Allerdings will der Amtsleiter augenscheinlich nun am Hölzlekönig sägen – der deshalb als Zeuge heranrollt. An den Rollstuhl gefesselt, damit er kein Fall von „unerlaubtem Aufstellen eines Festbaums“ wird. Zudem müssten zwei Schantle mit Feuerlöscher an seiner Seite sein – der Brandschutzauflagen wegen.
Ralf Glück kriegt sein Fett also ab, und die Vorwürfe treffen am Ende seinen neuen Chef Jürgen Roth. Der betont zwar: „Ich bin unschuldig“, zumal er nichts für die Dinge könne, die in der Vergangenheit passiert sind. Stattdessen bittet der Rathaus-Chef um „ein bisschen Unterstützung“.
Freilich vergebens. Nach Gesangseinlagen der Protagonisten folgt seine Verurteilung. Bei der Strohverbrennung der „Wueschte“ muss er „Villingen minus und Schwenningen plus“ schmettern. Dazu kommt ein Strählkurs bei Hanselvater Jörg Schlenker, um ihn in die hohe Kunst der Wahrheit einzuweisen.

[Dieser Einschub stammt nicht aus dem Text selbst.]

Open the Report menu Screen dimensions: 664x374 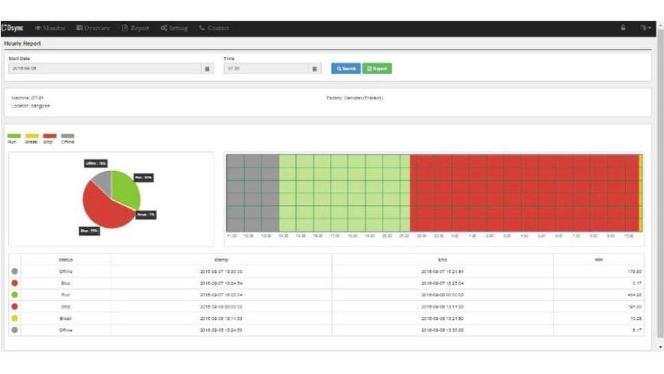click(x=136, y=28)
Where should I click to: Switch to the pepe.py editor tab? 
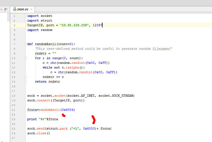pyautogui.click(x=23, y=9)
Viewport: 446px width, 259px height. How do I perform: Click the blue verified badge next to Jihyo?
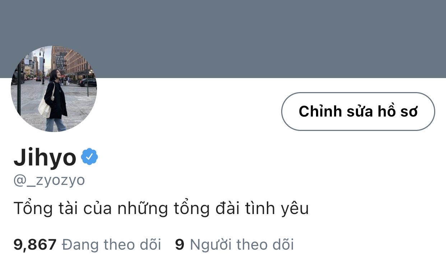click(x=89, y=156)
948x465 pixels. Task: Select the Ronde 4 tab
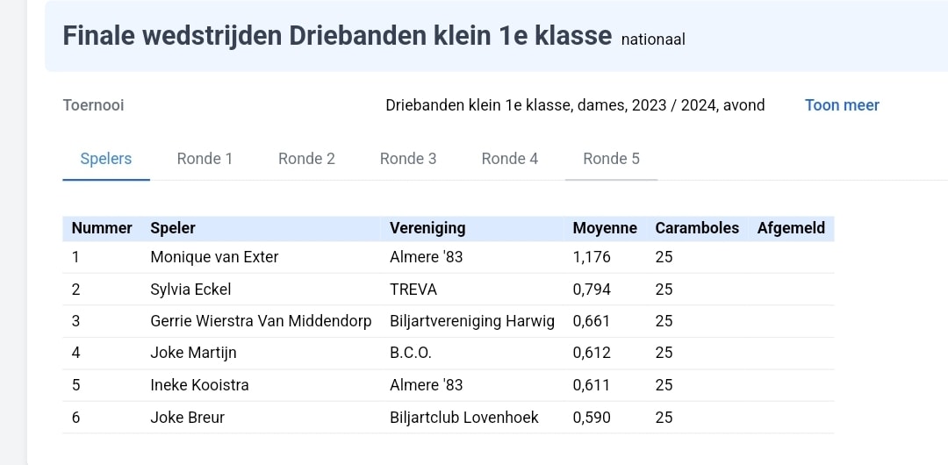tap(510, 159)
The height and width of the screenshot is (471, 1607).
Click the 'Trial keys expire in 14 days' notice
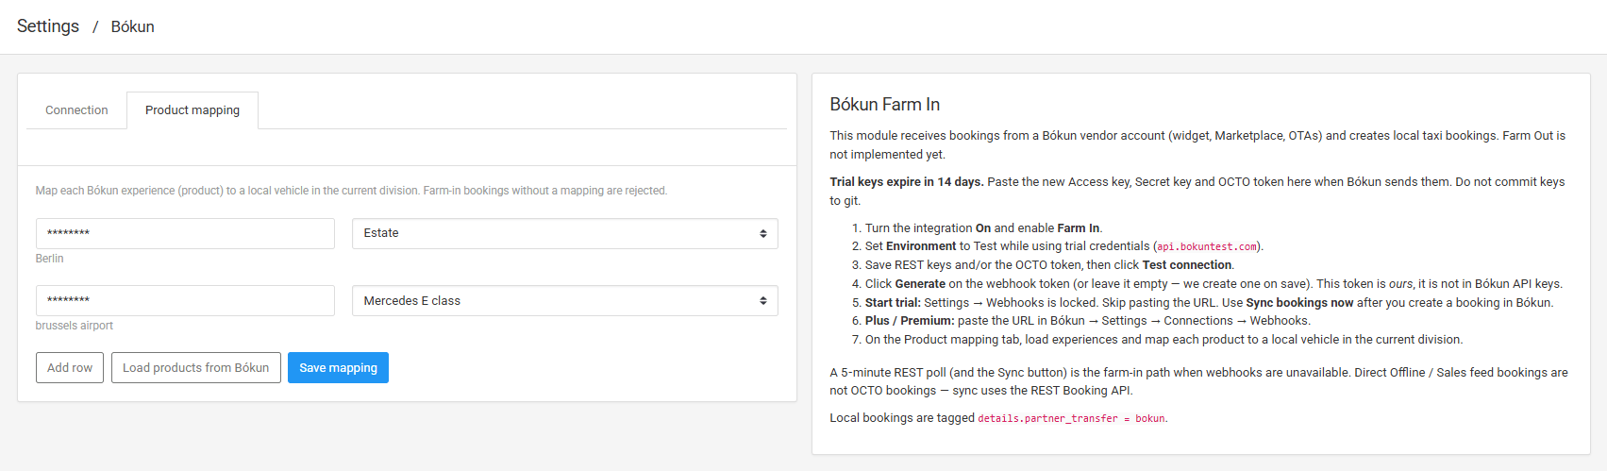tap(906, 182)
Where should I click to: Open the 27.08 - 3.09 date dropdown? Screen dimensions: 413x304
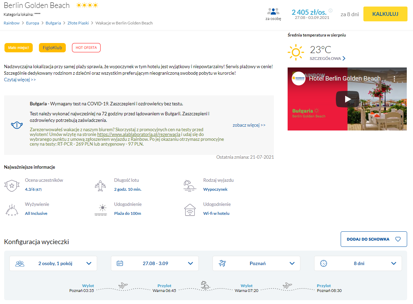click(x=155, y=263)
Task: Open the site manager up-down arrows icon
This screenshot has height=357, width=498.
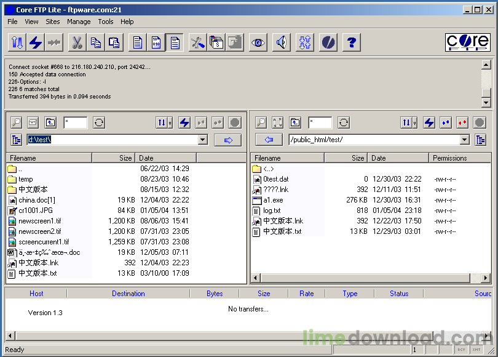Action: [17, 42]
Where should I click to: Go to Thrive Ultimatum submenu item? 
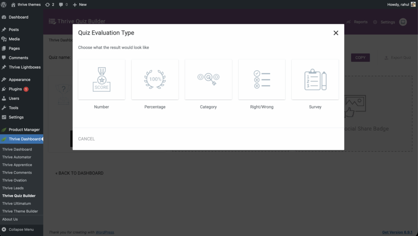[x=17, y=203]
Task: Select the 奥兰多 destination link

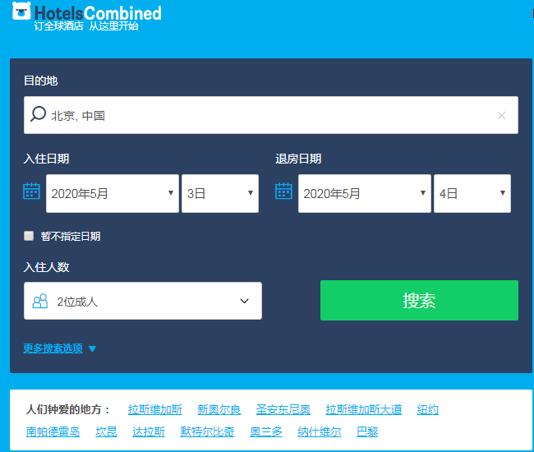Action: (x=265, y=432)
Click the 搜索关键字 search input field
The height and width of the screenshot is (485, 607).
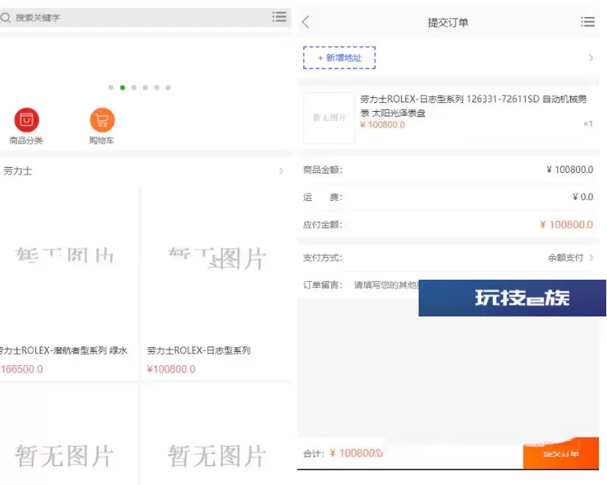pyautogui.click(x=140, y=18)
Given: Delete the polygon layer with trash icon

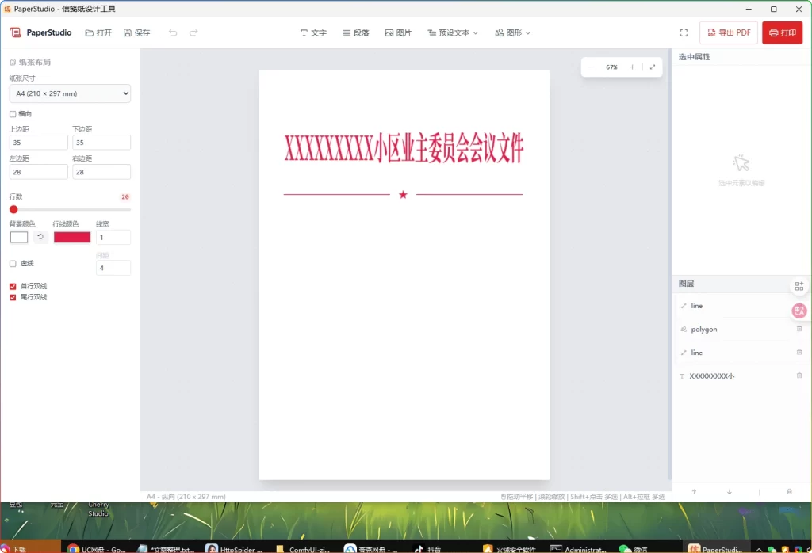Looking at the screenshot, I should pyautogui.click(x=800, y=329).
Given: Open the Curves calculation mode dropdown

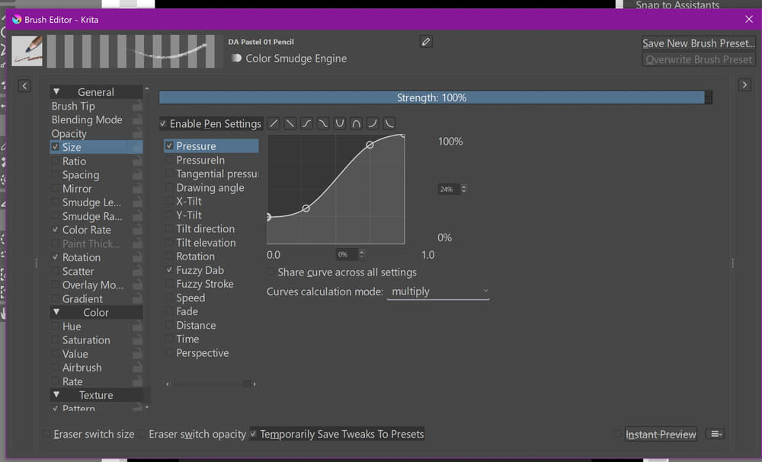Looking at the screenshot, I should point(438,292).
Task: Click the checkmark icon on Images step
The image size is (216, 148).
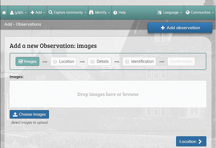Action: coord(21,61)
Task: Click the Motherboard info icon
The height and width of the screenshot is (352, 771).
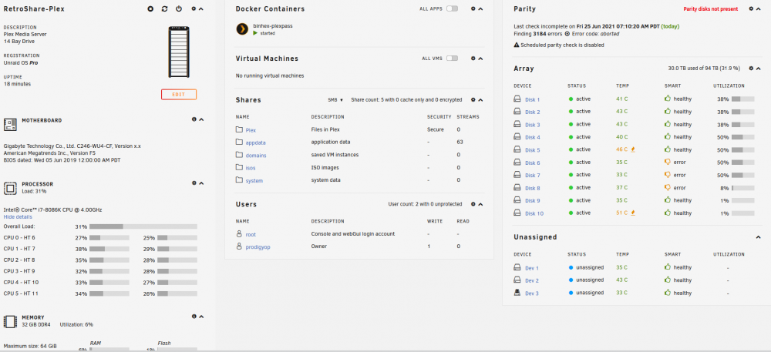Action: tap(194, 119)
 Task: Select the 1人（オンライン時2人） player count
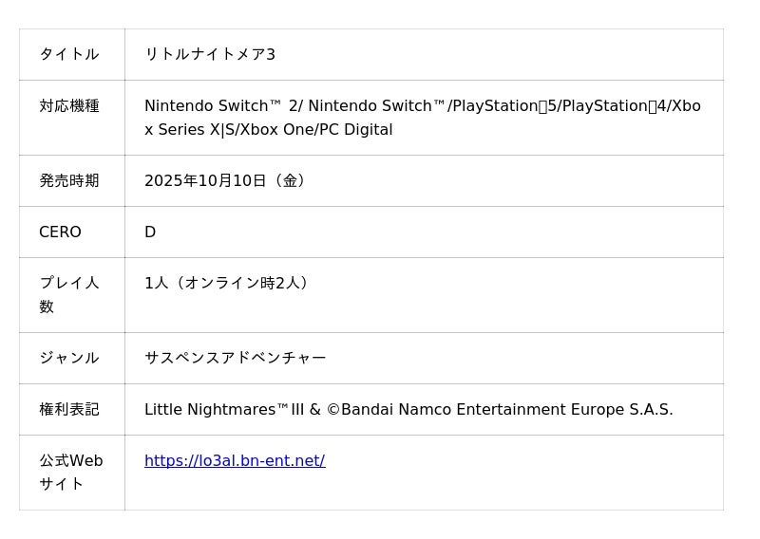click(x=228, y=283)
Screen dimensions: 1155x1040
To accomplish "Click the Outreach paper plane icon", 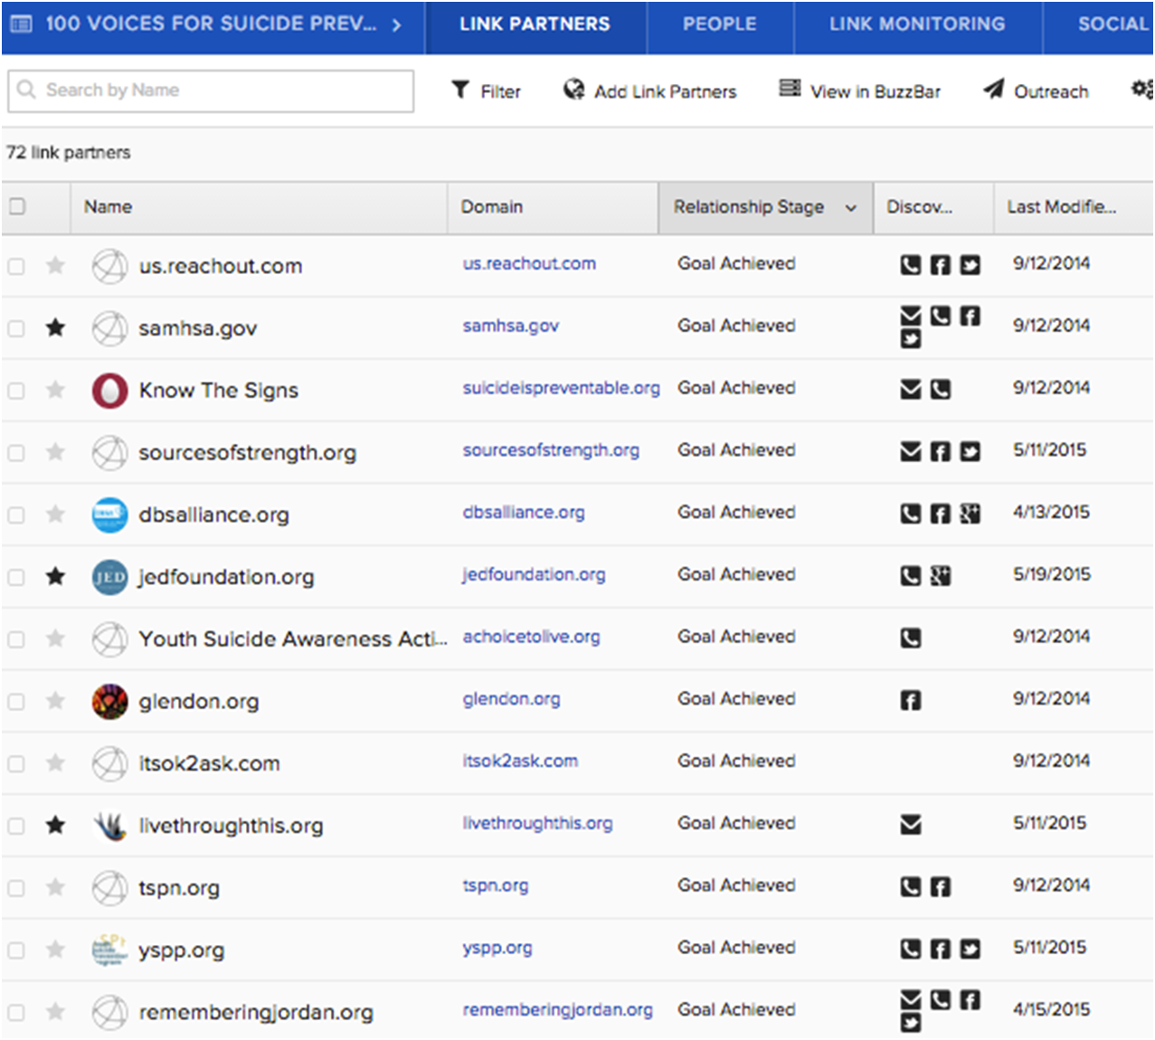I will [993, 89].
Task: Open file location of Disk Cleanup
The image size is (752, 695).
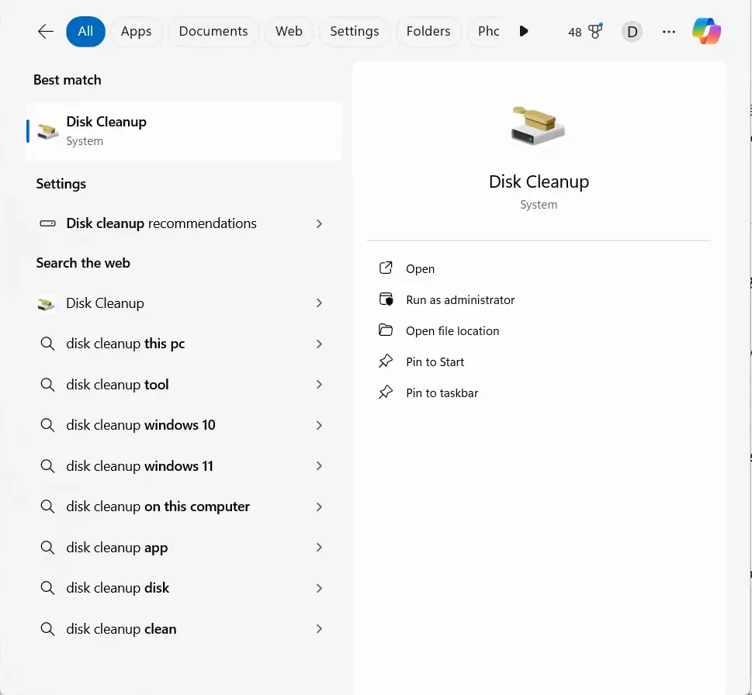Action: point(452,331)
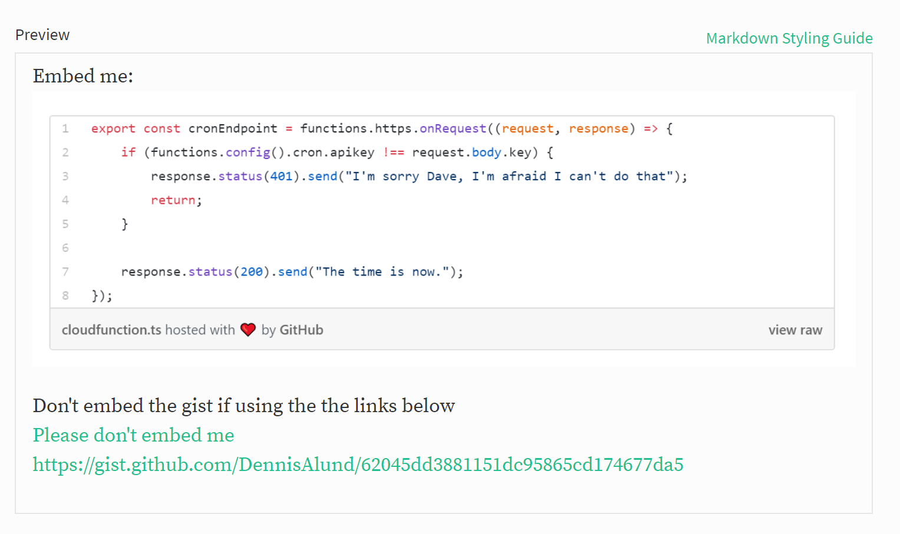This screenshot has width=900, height=534.
Task: Click line number 3 in the gist
Action: tap(65, 176)
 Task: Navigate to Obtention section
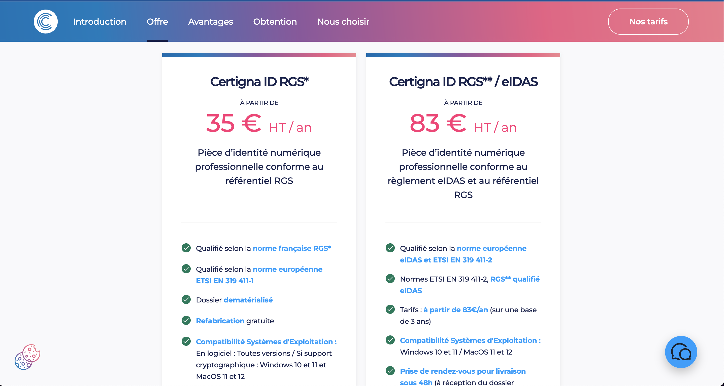tap(275, 22)
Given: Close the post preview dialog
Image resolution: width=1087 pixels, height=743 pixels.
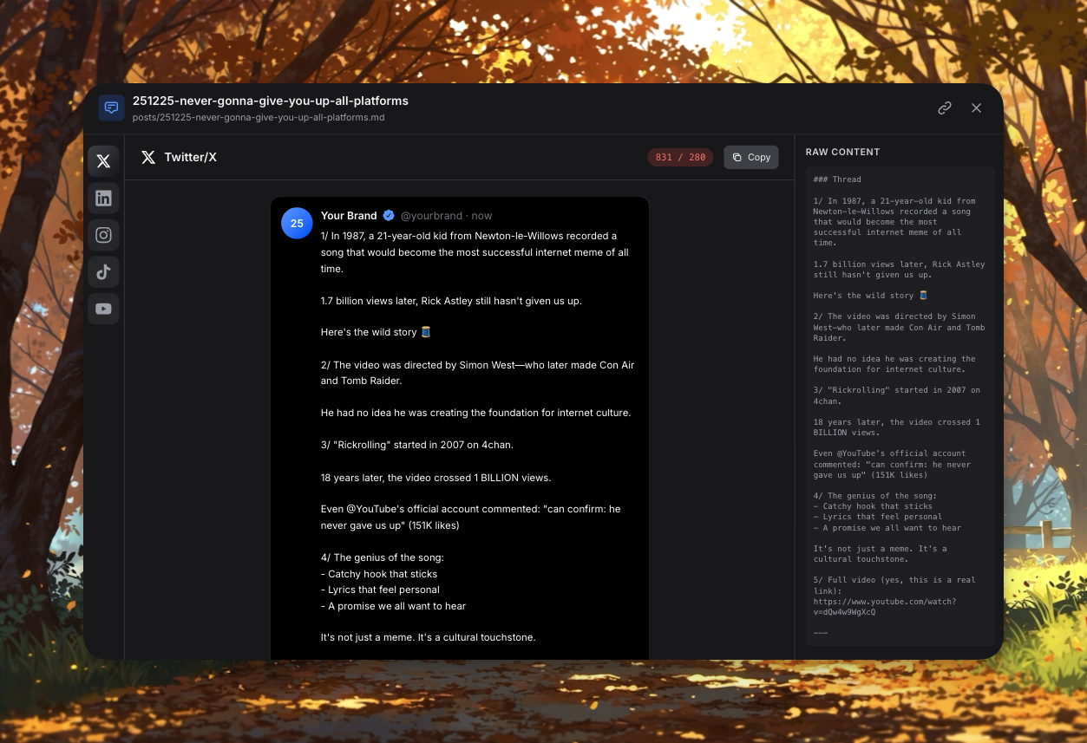Looking at the screenshot, I should click(976, 108).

Die dritte Strafe erhält Jürgen Roth noch vor Ort, nämlich das Kostüm, das er beim Umzug am Sonntag auf der Ehrentribüne tragen soll. Um dort für Sicherheit zu sorgen, erhält er unter anderem ein Notausgang-Schild und eine Warnweste, dazu kommen Sicherheitsbrille und Gehörschutz. Vor allem aber ein riesiger Hut in Form eines Not-aus-Knopfes. Ein Utensil, das Roth seine ganze Amtszeit lang begleiten soll – auch, wenn sich Ralf Glück mal wieder wichtigen Sicherheitsfragen widmet.